By 2025, an estimated 1.8 billion people will live in areas plagued by water scarcity, with two-thirds of the world’s population living in water-stressed regions.
More than one-third of Africa’s population lacks access to safe drinking water.
Compared to today, five times as much land is likely to be under “extreme drought” by 2050.
Unless measures are taken, California will demand three times more groundwater than can be supplied over the next 100 years.
More than two billion people worldwide rely on wells for their water.
25-33% of Chinese do not have access to safe drinking water.
There will be about 1 billion more mouths to feed worldwide by 2025 and global agriculture alone will require another 1 trillion cubic meters of water per year (equal to the annual flow of 20 Niles or 100 Colorado Rivers).
By 2035, the world’s energy consumption will increase by 35 percent, which in turn will increase water use by 15 percent according to the International Energy Agency.

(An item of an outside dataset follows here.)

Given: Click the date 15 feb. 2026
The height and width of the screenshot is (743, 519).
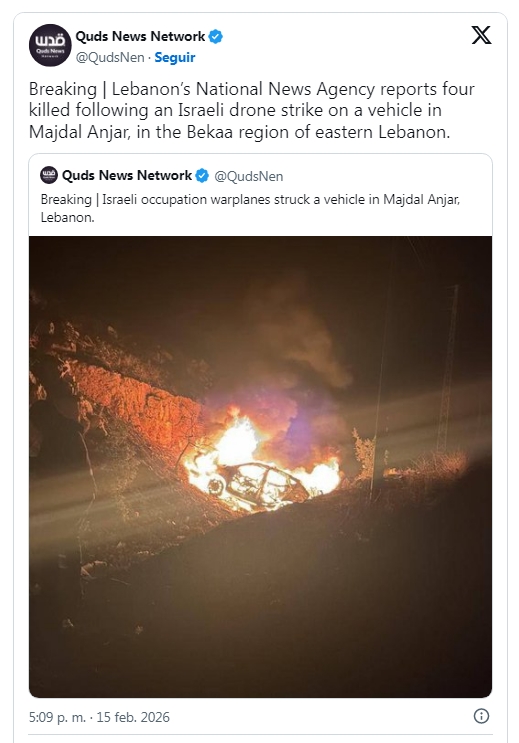Looking at the screenshot, I should 133,717.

In 2050 increased population will result in a 19% increase in agricultural water consumption.
Water demand is projected to grow by 55 percent by 2050 (including a 400-percent rise in manufacturing water demand).
46% of the globe’s (terrestrial) surface is covered by transboundary river basins which can lead to future conflicts over water.
Agriculture accounts for ~70% of global freshwater withdrawals and up to 90% in some fast-growing economies.
According to satellite images, the Colorado River Basin has lost about 65 cubic kilometers (15.6 cubic miles) of water from 2004 to 2013. This is twice the amount stored in Lake Mead.
In the US, thermoelectric power plants account for nearly 50% of all freshwater withdrawals.
For decades the Ogallala Aquifer in the United States, one of the world’s largest aquifers, has tapped at rates thousands of times greater than it is being restored.
About 4.5 billion people globally – already live within 50km of an “impaired” water resource – one that is running dry, or polluted.
Over the past 40 years the world’s population has doubled and use of water has quadrupled.
Sub-Saharan Africa has the largest number of water-stressed countries of any region.
While it takes about 12 gallons per day to sustain a human the average American uses about 158 gallons.
According to the U.S. Intelligence Community Assessment of Global Water Security, by 2030 humanity’s “annual global water requirements” will exceed “current sustainable water supplies” by 40%.
The global middle class will surge from 1.8 to 4.9 billion by 2030, which will result in a significant increase in freshwater consumption.
By 2050, 1 in 5 developing countries will face water shortages (UN’s Food and Agriculture Organization).
Half of the global population lives in countries where water tables are rapidly falling.
By the year 2040 there will not be enough water in the world to quench the thirst of the world population and keep the current energy and power solutions going if we continue doing what we are doing today.